[WHAT IS NEEDED] Format the lines as a numbered list, from the line with "pixels, height=417 pixels." through the last line of the records, both included. Skip any blank lines and leave out the pictures.

=======

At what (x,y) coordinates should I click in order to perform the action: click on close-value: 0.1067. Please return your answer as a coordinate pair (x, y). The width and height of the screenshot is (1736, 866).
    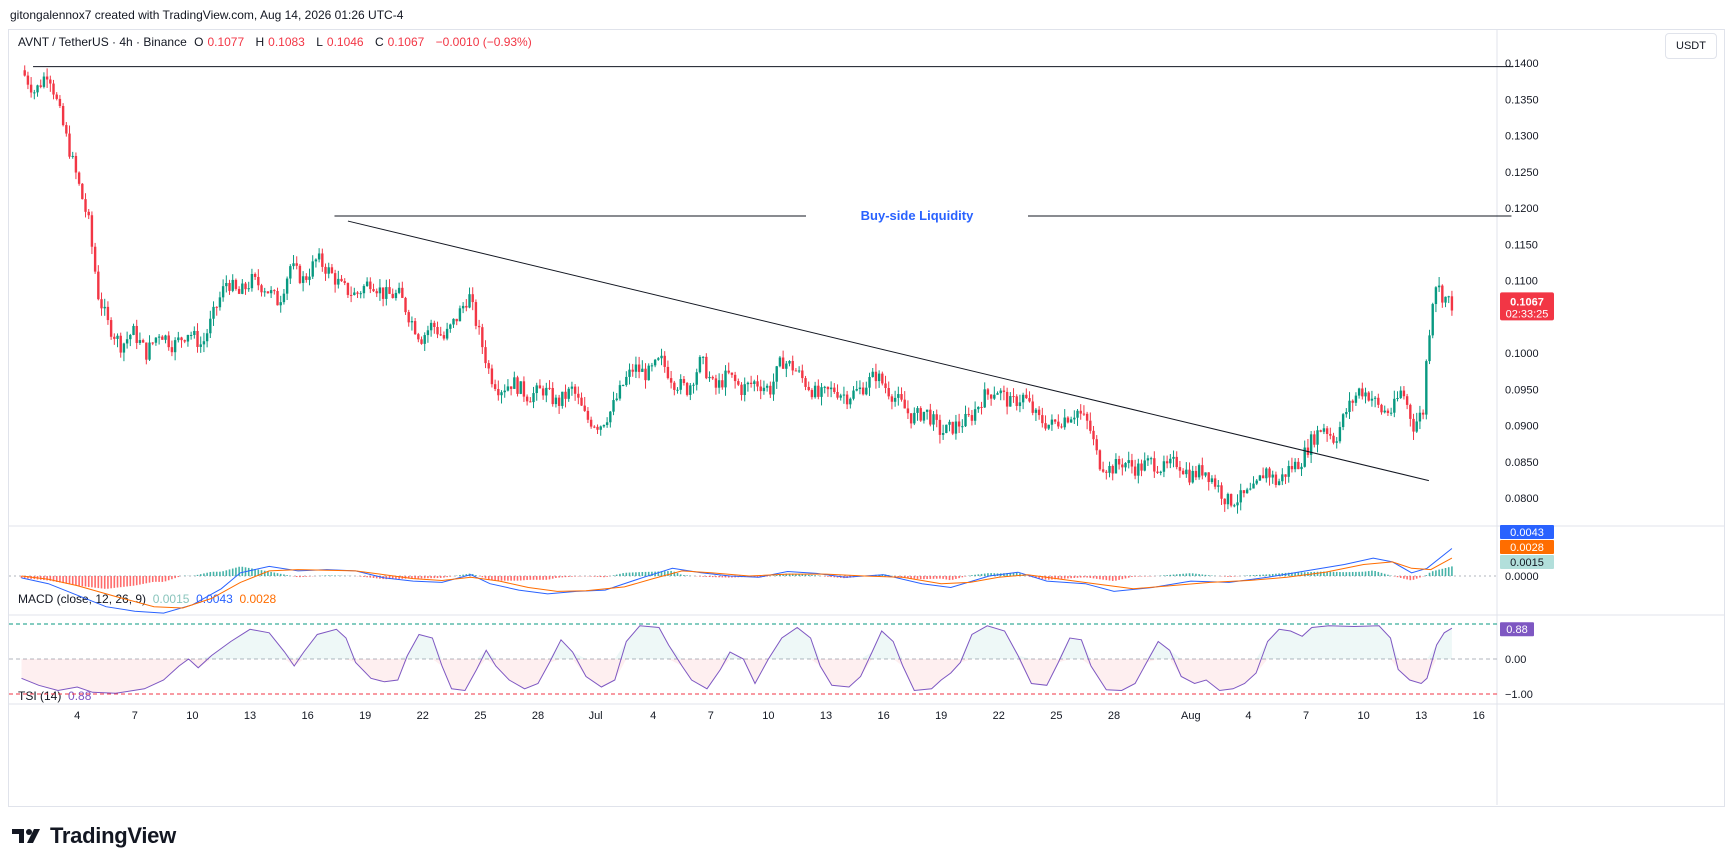
    Looking at the image, I should click on (406, 42).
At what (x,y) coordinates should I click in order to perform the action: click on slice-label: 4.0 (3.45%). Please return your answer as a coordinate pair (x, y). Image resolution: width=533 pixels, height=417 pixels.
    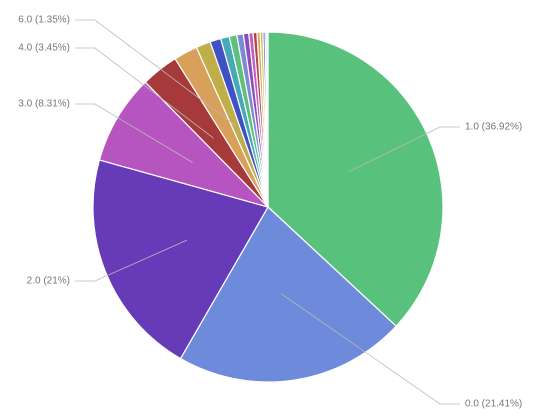
    Looking at the image, I should click on (44, 48).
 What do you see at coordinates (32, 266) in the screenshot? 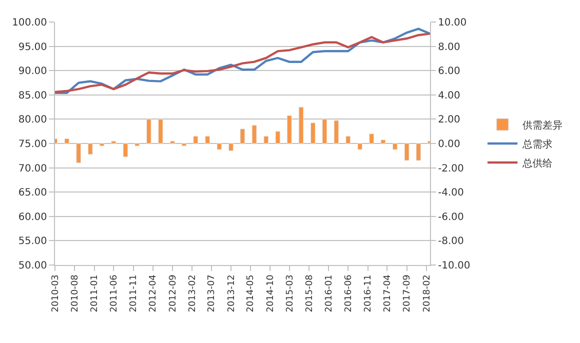
I see `y-tick-label: 50.00` at bounding box center [32, 266].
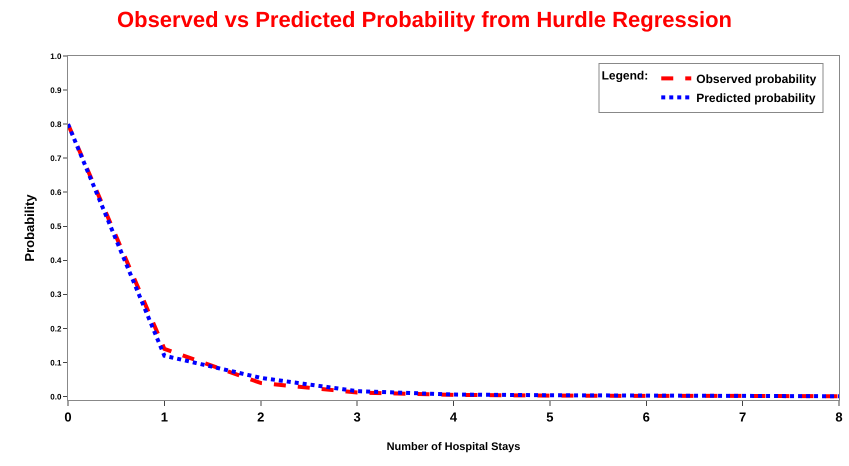 This screenshot has height=466, width=849. I want to click on y-tick-label: 0.0, so click(56, 397).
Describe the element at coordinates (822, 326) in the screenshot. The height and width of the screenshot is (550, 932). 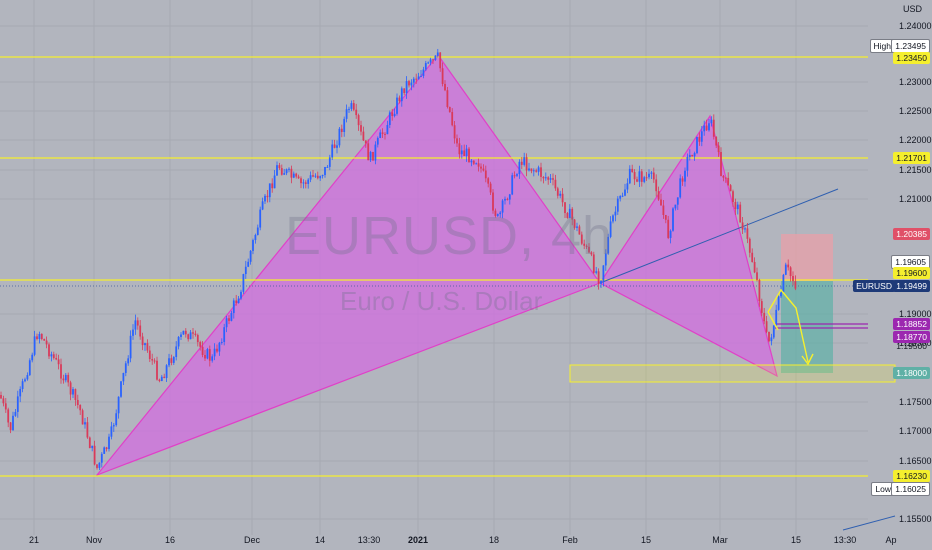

=======

[THE COMPLETED TASK]
1. At what (x,y) coordinates should I click in order to perform the action: click on slice-label: 4.0 (3.45%). Please return your answer as a coordinate pair (x, y). Image resolution: width=533 pixels, height=417 pixels.
2.     Looking at the image, I should click on (44, 48).
3.  What do you see at coordinates (32, 266) in the screenshot? 
4. I see `y-tick-label: 50.00` at bounding box center [32, 266].
5.  This screenshot has height=466, width=849. I want to click on y-tick-label: 0.0, so click(56, 397).
6. Describe the element at coordinates (822, 326) in the screenshot. The height and width of the screenshot is (550, 932). 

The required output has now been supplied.